Whether you're a new green-living convert or you're an old hand at being green but a newbie when it comes to septic systems, you're probably wondering how the two concepts intersect. And while the idea of having a huge tank of wastewater in your yard may not sound green, septic can actually be better for the earth than some sewer systems if done well.
Here are five septic management tips for eco-friendly septic system use.
1. Take Responsibility for What Goes Down the Drain
Thinking about what you put down the drains and the toilet is a good habit for anyone who owns a septic tank. But if you want an eco-friendly septic system, you need to also think about what the septic tank can process and what it can't.
If you flush motor oil, chemicals, and other hazardous non-human-waste products, you could end up polluting the ground around your house. Instead, be sure to take these to a hazardous waste facility.
2. Choose Green Cleaning
You may have heard that septic tanks use bacteria to help process waste. Because this is the case, anything that kills bacteria can have a detrimental effect on the tank's function. So for example, if you clean your toilet by dumping a lot of bleach in the bowl, that bleach will make its way to the septic tank and start killing off the bacteria that the tank needs.
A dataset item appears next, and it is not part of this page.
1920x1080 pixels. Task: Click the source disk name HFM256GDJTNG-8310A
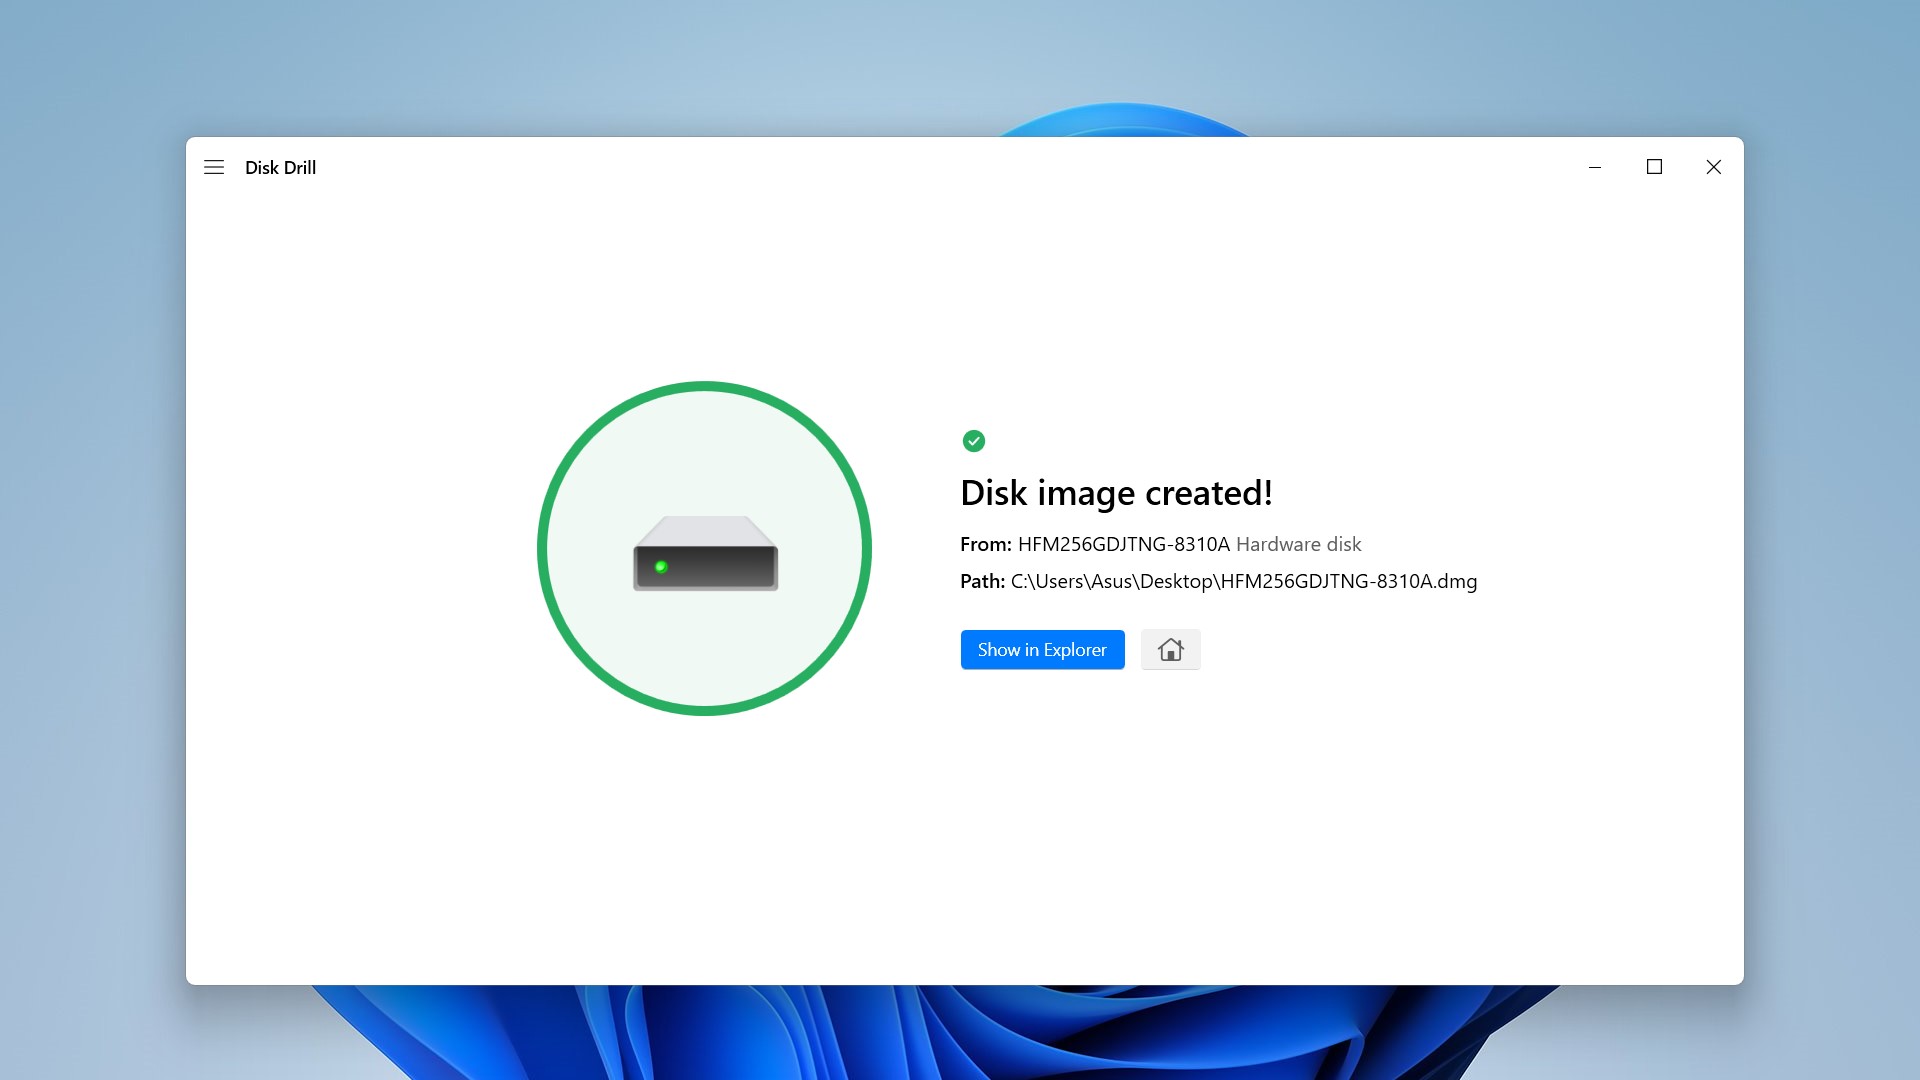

If you don't want to switch to all green cleaning, start by choosing green toilet, bathtub, shower, and sink cleaners.
3. Keep Tree Roots Out of the Picture
Tree roots are bad for your septic system's effectiveness and function, its structural integrity, and its eco-friendliness. Once a tree root has infiltrated the system, it can allow untreated water to escape, which can potentially pollute the area. And once the tree roots are inside, they're likely to grow until they block the pipes, causing backups and even more contamination.
In addition, roots can be quite insidious; by the time you realize you have a problem, you may need to replace significant portions of your leach field. This involves a lot of disturbance of the surrounding area.
So keep all your trees as far away from all parts of your plumbing and septic as you can. The rule of thumb is that all trees should be at least as far away as their expected mature height when fully grown. For trees whose roots tend to spread a lot or trees whose roots are very greedy and water-sensing, increase the distance even more.
4. Reduce Household Water Waste
An overwhelmed septic system can actually cause flooding in your yard and contaminate the surrounding area with sewage. This would be quite bad for local ecosystems and unhealthy for your family as well. Reducing the amount of water you send down the drains can help you avoid overwhelming your system. Some easy ways to reduce waste as a family include:
- Placing a bucket in the shower to catch the warm-up water before you hop in, then using that water to flush the toilet later
- Installing low-flow shower and faucet heads - which are very affordable - or even just low-flow faucet aerators - which are even more affordable
- Choosing Energy Star and WaterSense certified appliances and fixtures whenever you need to replace something
- Turning the faucet off while brushing teeth and scrubbing hands
- Repairing all leaks and drips immediately
- Only running the clothes washer and dishwasher when they're full
If you want a slightly more involved project, you can look into redirecting the gray water from your washing machine to irrigate your landscaping (non-edible plants only). Check your local ordinances for limitations on gray water use.
5. Choose a Green Installation or Servicing Company
The more eco-conscious your septic pumping contractor is, the more tips you may gain for continued ecofriendly septic use. And because your septic contractor is your partner in caring for your septic system, choosing a company that shares your eco-friendly goals just makes sense.